# [YOUR TASK]
Omitting the pictures, print every line below exactly as it stands.

# # #

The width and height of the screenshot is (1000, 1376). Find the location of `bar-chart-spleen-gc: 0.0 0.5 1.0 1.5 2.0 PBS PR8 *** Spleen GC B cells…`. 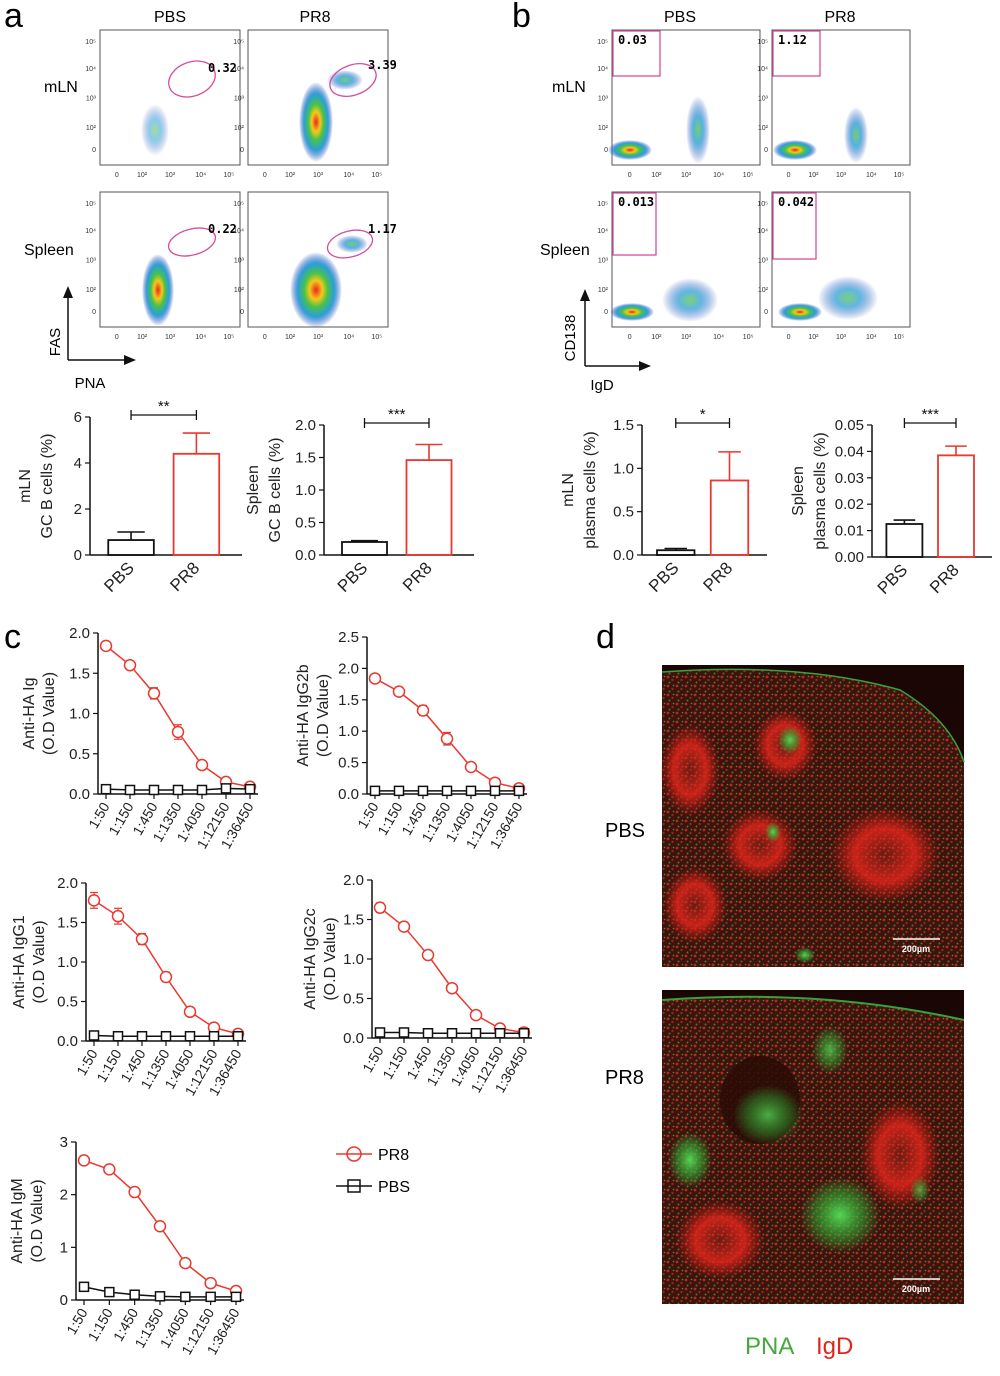

bar-chart-spleen-gc: 0.0 0.5 1.0 1.5 2.0 PBS PR8 *** Spleen GC B cells… is located at coordinates (360, 501).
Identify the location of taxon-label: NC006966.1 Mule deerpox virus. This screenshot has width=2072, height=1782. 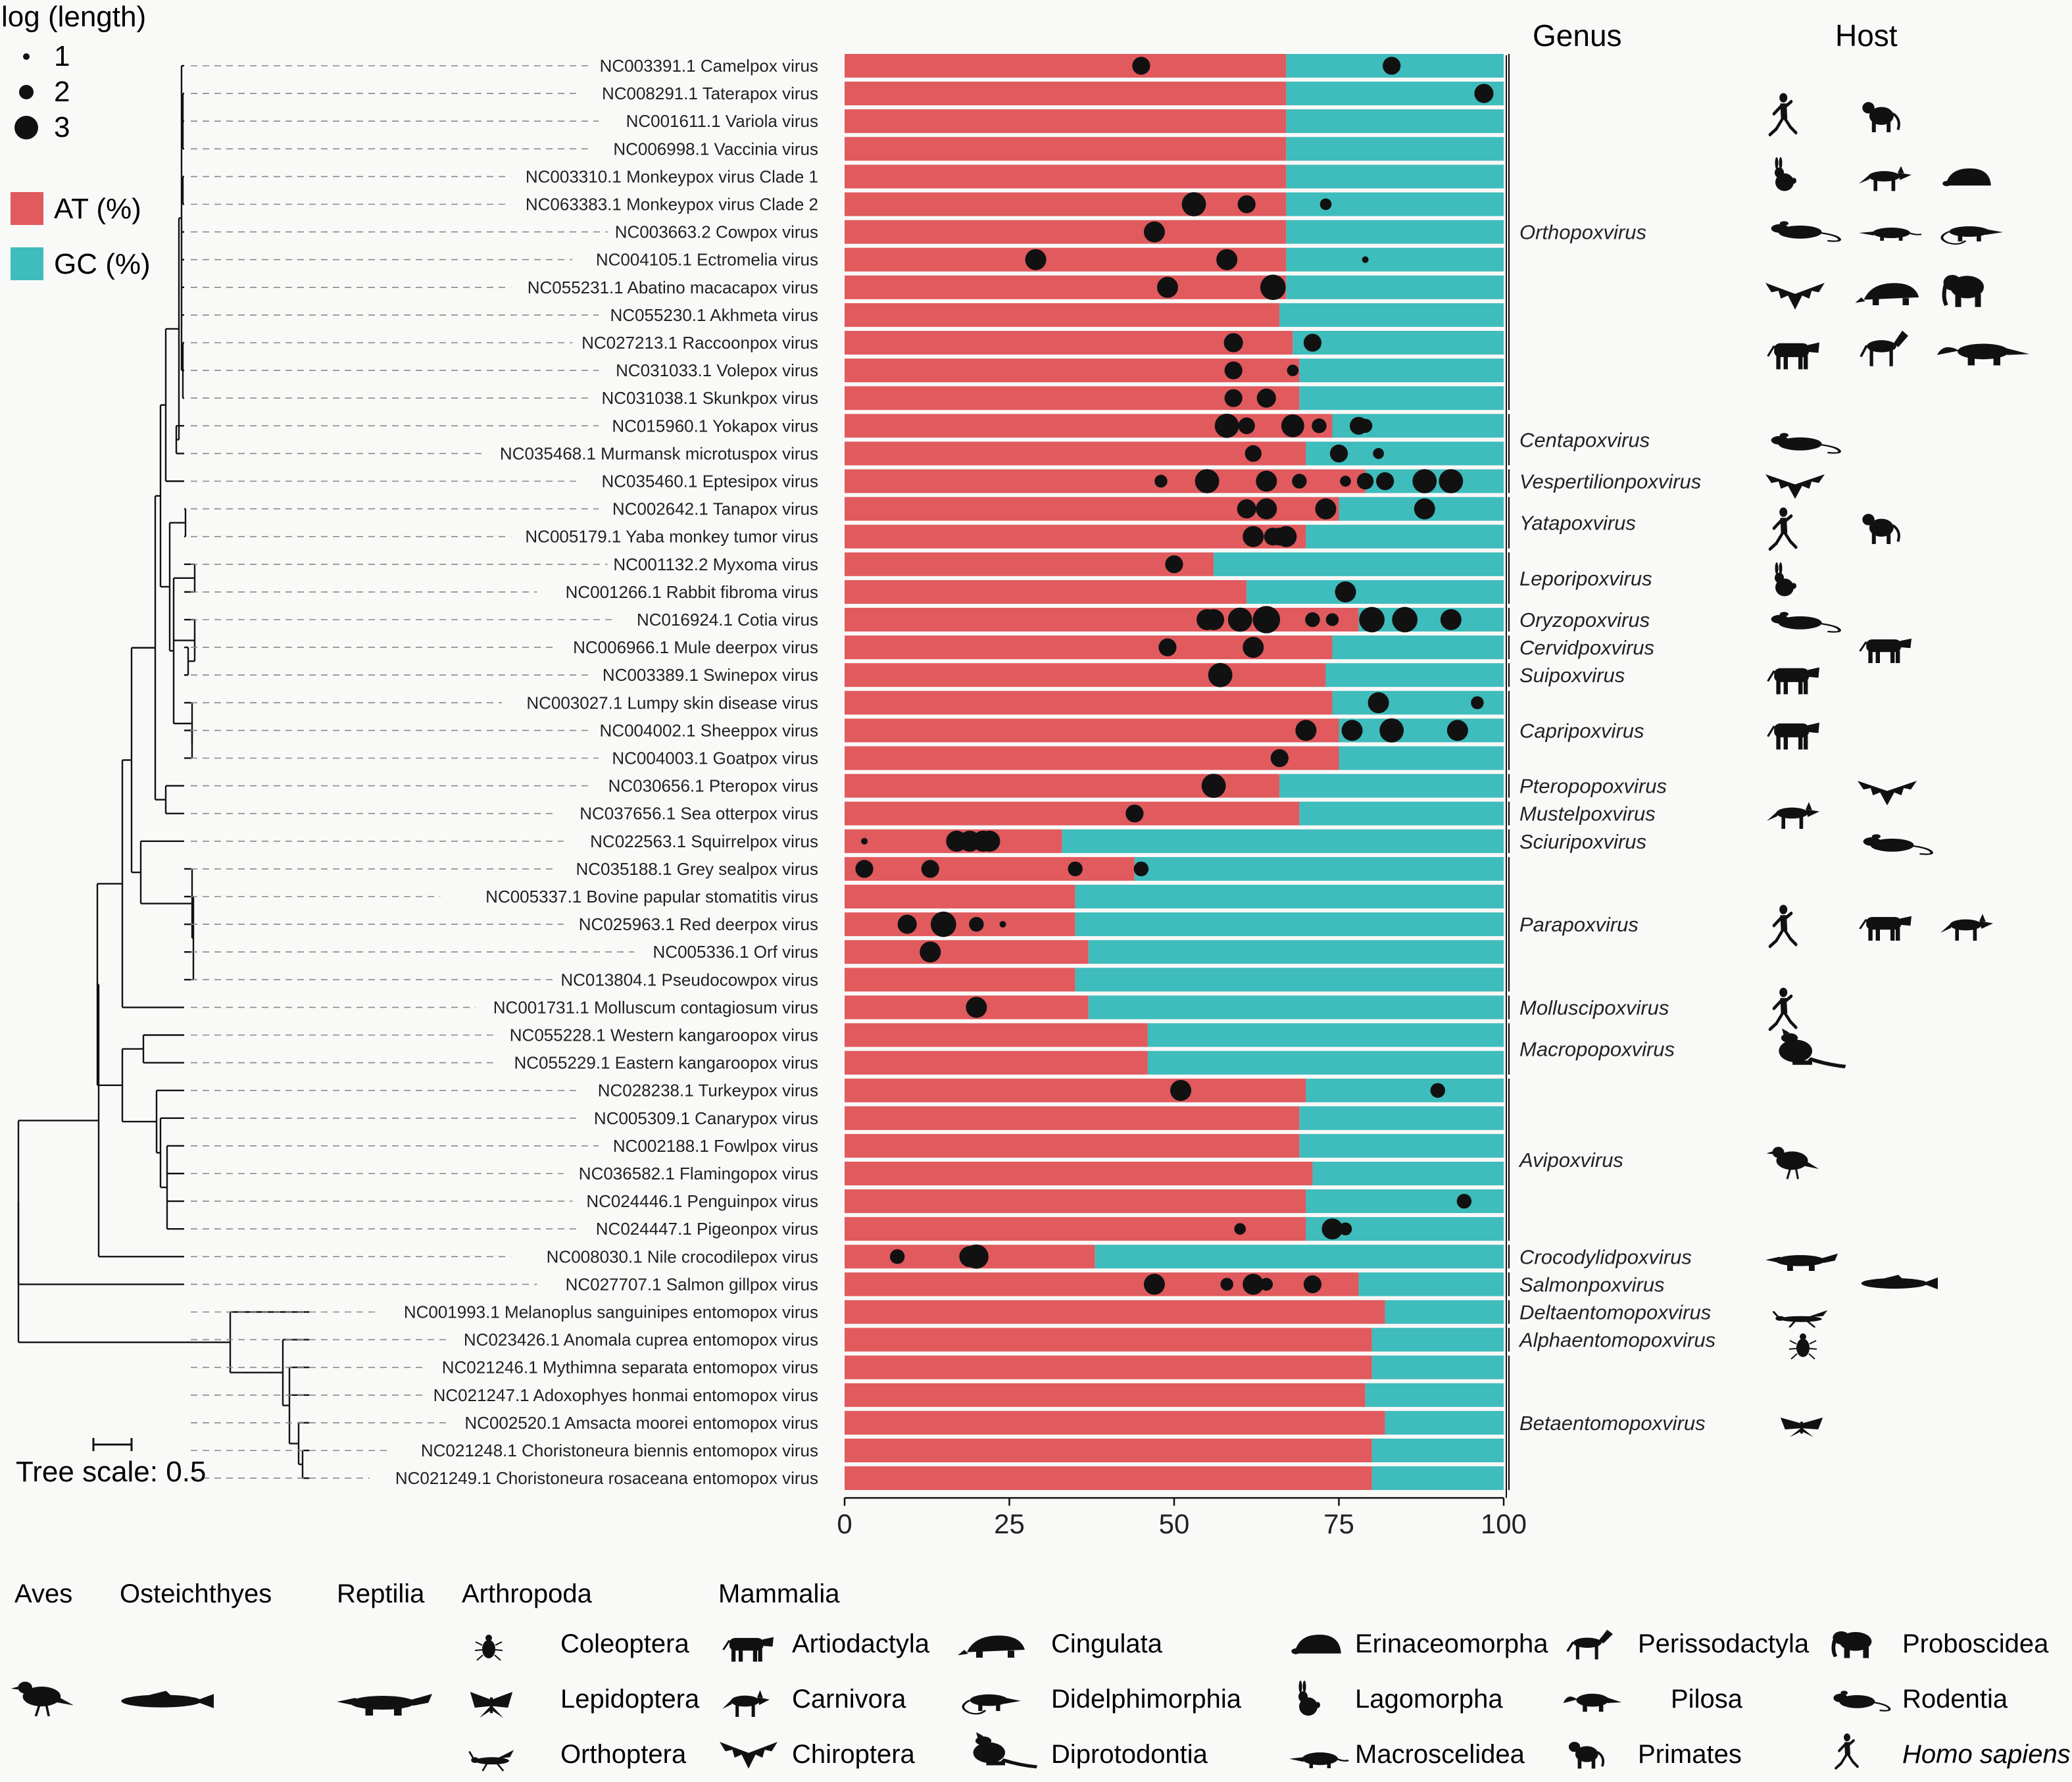
(696, 647).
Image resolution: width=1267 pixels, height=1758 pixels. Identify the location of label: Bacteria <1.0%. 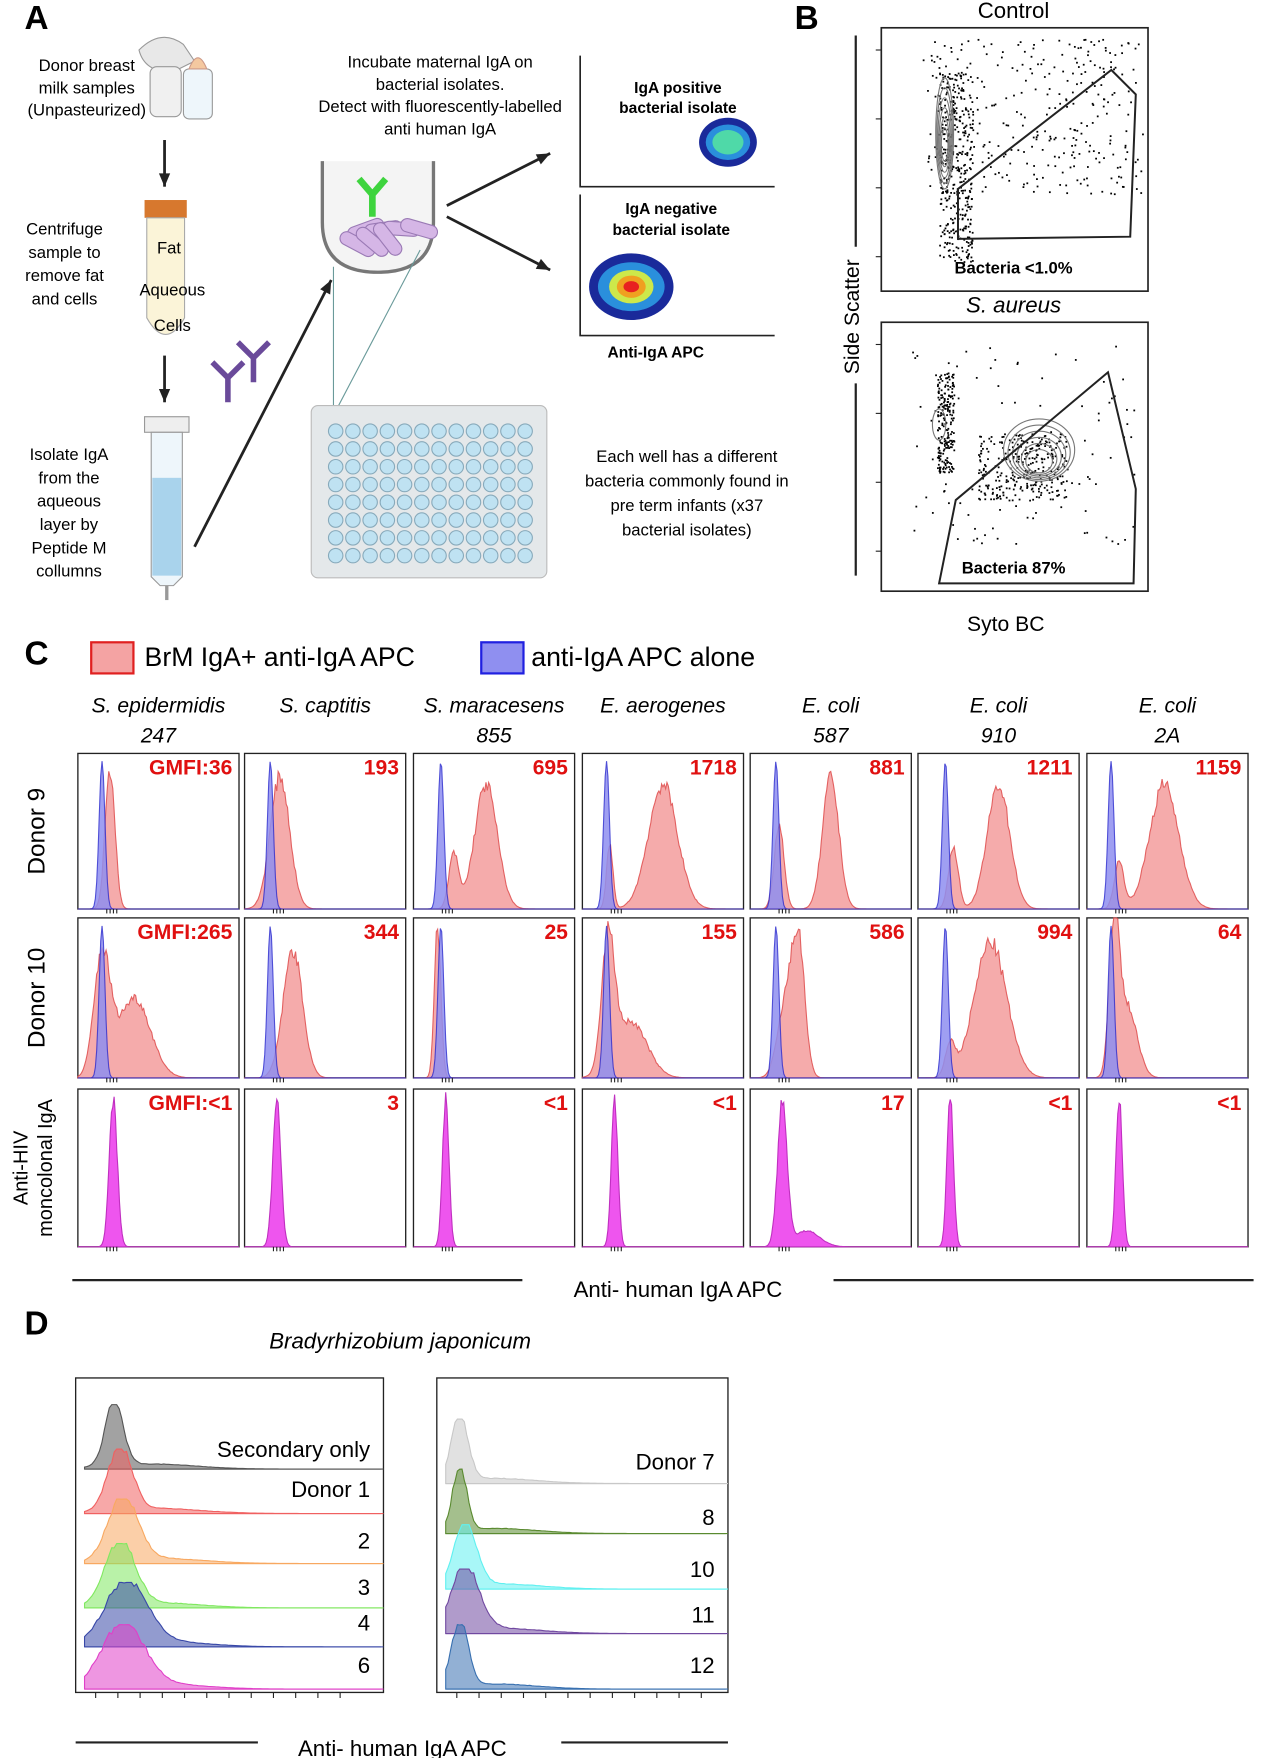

# # #

# [SOLVED PROBLEM]
The width and height of the screenshot is (1000, 1376). Find the location of `bar-chart-spleen-gc: 0.0 0.5 1.0 1.5 2.0 PBS PR8 *** Spleen GC B cells…`. 

bar-chart-spleen-gc: 0.0 0.5 1.0 1.5 2.0 PBS PR8 *** Spleen GC B cells… is located at coordinates (360, 501).
Identify the location of taxon-label: NC006966.1 Mule deerpox virus. This screenshot has width=2072, height=1782. 
(696, 647).
Image resolution: width=1267 pixels, height=1758 pixels. Identify the location of label: Bacteria <1.0%. 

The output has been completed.